Yeah I have two freewheel diodes on it though they're only rated 40 amps each versus 62 amps per mosfet x 4. I didn't think I needed as many diodes on a non inductive load. They are on the same heat sink so maybe they are getting warmer at lower duty cycle? The most I am driving is 50 amps. The nature of the load is that the resistance decreases as it gets warmer (electrolyser) so the pwm's current limiting attempts to keep the amps constant by reducing the duty cycle and that is when the mosfets get warmer. If I crank the amps up higher at that point, the mosfets run cooler. Just wasn't what I expected.


----------



## Tesseract (Sep 27, 2008)

Curiouser and curiouser.... Even when your load is "resistive" there's always some inductance present and when you are switching more than a few amps you ought to use a FWD to clamp that energy to the supply, but I wouldn't expect the switches here to get hotter at lower duty cycles UNLESS they were avalanching OR being driven too slowly.

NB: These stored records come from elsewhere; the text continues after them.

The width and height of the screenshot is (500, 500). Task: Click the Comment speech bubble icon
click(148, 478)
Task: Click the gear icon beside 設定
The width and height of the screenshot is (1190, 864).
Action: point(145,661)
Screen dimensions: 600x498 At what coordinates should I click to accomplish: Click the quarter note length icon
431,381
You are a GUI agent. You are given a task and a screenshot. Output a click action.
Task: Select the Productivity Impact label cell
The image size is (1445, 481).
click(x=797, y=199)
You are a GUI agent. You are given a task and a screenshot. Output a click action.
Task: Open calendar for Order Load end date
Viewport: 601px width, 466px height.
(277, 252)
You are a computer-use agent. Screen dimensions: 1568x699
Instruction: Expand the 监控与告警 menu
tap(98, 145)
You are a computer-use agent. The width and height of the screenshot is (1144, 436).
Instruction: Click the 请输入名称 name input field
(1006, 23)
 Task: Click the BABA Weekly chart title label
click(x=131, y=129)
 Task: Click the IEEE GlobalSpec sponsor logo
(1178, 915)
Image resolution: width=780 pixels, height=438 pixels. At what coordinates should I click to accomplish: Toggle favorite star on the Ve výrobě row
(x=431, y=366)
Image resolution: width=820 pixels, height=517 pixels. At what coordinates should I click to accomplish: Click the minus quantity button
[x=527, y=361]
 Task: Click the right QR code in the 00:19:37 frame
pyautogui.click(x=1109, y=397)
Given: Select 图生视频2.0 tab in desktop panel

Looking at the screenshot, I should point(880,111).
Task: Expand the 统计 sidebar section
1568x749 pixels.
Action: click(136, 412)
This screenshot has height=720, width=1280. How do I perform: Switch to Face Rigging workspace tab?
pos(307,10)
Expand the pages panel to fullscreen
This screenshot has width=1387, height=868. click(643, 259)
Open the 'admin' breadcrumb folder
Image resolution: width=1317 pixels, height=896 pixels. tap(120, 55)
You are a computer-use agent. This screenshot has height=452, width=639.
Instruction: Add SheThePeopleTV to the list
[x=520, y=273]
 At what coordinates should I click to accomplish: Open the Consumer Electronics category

I hear ya, major., I'll try to do a better job staying on my side of the sandbox...


----------



## Amberwolf (May 29, 2009)

Ngrimm, is it a half bridge (2 quadrant), or just a simple single-switch (1 quadrant) output stage? I'm assuming for the moment that it's 1 quadrant, with the freewheel diodes making up what would have been the other half of a half-bridge. (this is how my old ScootNGo controller was made).

Do the freewheel diodes heat up at all? I suspect not, since the inductance involved to generate spikes is a lot lower than it would be with a motor. But if they do, do they heat up the same way the MOSFETs do or only the opposite way?

I think that it is likely your gate drive is not switching on hard enough. What is your gate drive waveform like? Do you have an oscilloscope you can check it with?

What frequency are you switching at? The more often you switch them, the more power is dissipated within them as heat, because they go thru their linear (higher resistance) phase more often.

What is your gate drive voltage? Most MOSFETs turn fully on at around 10V, though 4V is enough to be virtually completely on. The harder and faster you turn them on, the less power is dissipated within them as heat. So a higher gate drive voltage is generally better. However, it is not JUST voltage that turns them on, they have to get a total amount of charge (to "fill the gate capacitance", if you like) to be able to fully turn on. When they're not fully on, they have higher resistance and have to dissipate more power inside them. It's why so many high-wattage 1970's "solid state" hi-fi amps using MOSFETs in their linear mode blew up so many of the MOSFETs, under high loads, when crammed into small cabinets with no real ventilation. 

What is the circuit you are using to drive them with? Direct output from a PWM chip or a microcontroller? Or a MOSFET driver chip (or equivalent transistor setup)? The PWM chip or microcontroller might only be supplying 5V, or potentially only 3V, which won't charge the gate fast enough to get the MOSFET out of it's linear area quick enough. Also, often they can't sink enough current to discharge the gate fast enough to turn it off sharply, and again the MOSFET stays in it's linear region too long, and heats up. Even with a 10-ohm resistor, there may still be too much charge time. 

The driver chips or push-pull transistor setups will turn the gates on more quickly.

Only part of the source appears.